* _Текст для чтения_:
┄┄┄┄┄┄┄┄┄┄┄┄┄┄┄┄┄┄┄┄
Свою автобиографию Челлини писал как Жизнеописание Мастера. Поэтому основной упор сделан на историю в человеке творческого начала, причем вполне определенного и развивающегося несмотря на желание отца видеть своего сына в иной профессии.

«Жизнь» оказала значительное влияние на историю автобиографического жанра в XVIII–XIX столетиях. С 1771 г. ее читали в английском переводе. С 1803 г. – в немецком, причем автором немецкого перевода книги был не кто иной, как Гёте. Во Франции Челлини активно пропагандировал и использовал в своих сочинениях Стендаль. С 1848 г. «Записки флорентийского золотых дел мастера» читали в России[214].

Жизнь Бенвенуто Челлини, написанная им самим

Книга первая

III. <…> Повитуха, которая знала, что они ждут его девочкой, обмыв создание, завернув в прекраснейшие белые пелены, подошла тихонечко к Джованни, моему отцу, и сказала: «Я несу вам чудесный подарок, какого вы и не ждали». Мой отец, который был истинный философ, расхаживал и сказал: «То, что Бог мне посылает, всегда мне дорого», – и, развернув пелены, увидел воочию нежданного младенца мужеского пола. Сложив престарелые ладони, он поднял вместе с ними очи к Богу и сказал: «Господи, благодарю Тебя от всего сердца, этот мне очень дорог, и да будет он Желанным». Все те лица, которые были при этом, радостно его спрашивали, какое ему дать имя. Джованни ничего другого им не ответил, как только: «Да будет он Желанным (Бенвенуто)». Так решили, такое имя дало мне святое крещение, и так я и живу с помощью Божьей.

IV. Еще был жив Андреа Челлини, мой дед, когда мне было лет уже около трех, а ему перевалило за сто. Однажды меняли некую трубу у водостока, и из него вылез большой скорпион, какового никто не заметил, и из водостока он спустился наземь и ушел под скамью; я его увидел и, подбежав к нему, схватил его руками. Он был такой большой, что, когда я его держал в ручонке, то по одну сторону торчал наружу хвост, а по другую сторону торчали обе клешни. Рассказывают, что я с великим торжеством побежал к деду, говоря: «Посмотри-ка, дедушка, какой у меня красивый рак!» Тот, увидав, что это скорпион, от великого страха и от тревоги за меня чуть не упал замертво; и с великими ласками стал его у меня просить; а я только еще больше сжимал его, плача, потому что никому не хотел его отдавать. Мой отец, который точно так же был дома, прибежал на эти крики и, остолбенев, не знал, чем помочь, чтобы это ядовитое животное меня не убило. Тут ему попались на глаза ножницы; и вот, играючи со мной, он отрезал ему хвост и клешни. После того как он избавился от этой великой беды, он счел это за доброе предзнаменование. Когда мне было лет около пяти и отец мой однажды сидел в одном нашем подвальчике, в каковом учинили стирку и остались ярко гореть дубовые дрова, Джованни, с виолой в руках, играл и пел один у огня. Было очень холодно; глядя в огонь, он вдруг увидел посреди наиболее жаркого пламени маленького зверька, вроде ящерицы, каковой развился в этом наиболее сильном пламени. Сразу поняв, что это такое, он велел позвать мою сестренку и меня и, показав его нам, малышам, дал мне великую затрещину, от каковой я весьма отчаянно принялся плакать. Он, ласково меня успокоив, сказал мне так: «Сынок мой дорогой, я тебя бью не потому, чтобы ты сделал что-нибудь дурное, а только для того, чтобы ты запомнил, что эта вот ящерица, которую ты видишь в огне, это саламандра, каковую еще никто не видел из тех, о ком доподлинно известно». И он меня поцеловал и дал мне несколько кватрино.
┄┄┄┄┄┄┄┄┄┄┄┄┄┄┄┄┄┄┄┄
* _Перечень строк_:

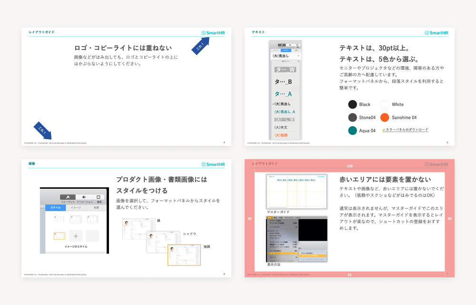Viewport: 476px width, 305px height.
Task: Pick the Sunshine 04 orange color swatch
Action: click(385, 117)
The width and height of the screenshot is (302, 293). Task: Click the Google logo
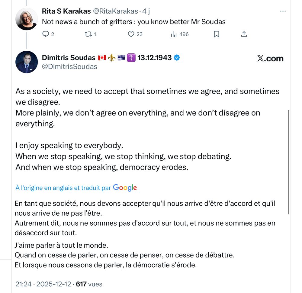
┄┄┄┄┄┄┄┄┄┄┄┄┄┄┄┄┄┄┄┄
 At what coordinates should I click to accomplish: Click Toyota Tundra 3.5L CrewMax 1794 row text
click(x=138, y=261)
┄┄┄┄┄┄┄┄┄┄┄┄┄┄┄┄┄┄┄┄
* _Задание 1_: Перескажите короче, в виде списка, абзац текста о книге Челлини, начинающийся словами «„Жизнь“ оказала значительное влияние», сохранив его основные факты.
* _Задание 2_: Назовите всех людей, которые упомянуты в тексте о книге Челлини по имени.

* _Образец ответа 1_:
- «Жизнь» значительно повлияла на автобиографический жанр в XVIII–XIX веках.
- С 1771 г. книгу читали в английском переводе.
- С 1803 г. ее читали в немецком переводе, автором которого был Гёте.
- Во Франции Челлини активно пропагандировал и использовал в своих сочинениях Стендаль.
- С 1848 г. «Записки флорентийского золотых дел мастера» читали в России.

* _Образец ответа 2_: Бенвенуто Челлини, Джованни (отец Бенвенуто), Андреа Челлини (дед Бенвенуто), Гёте, Стендаль.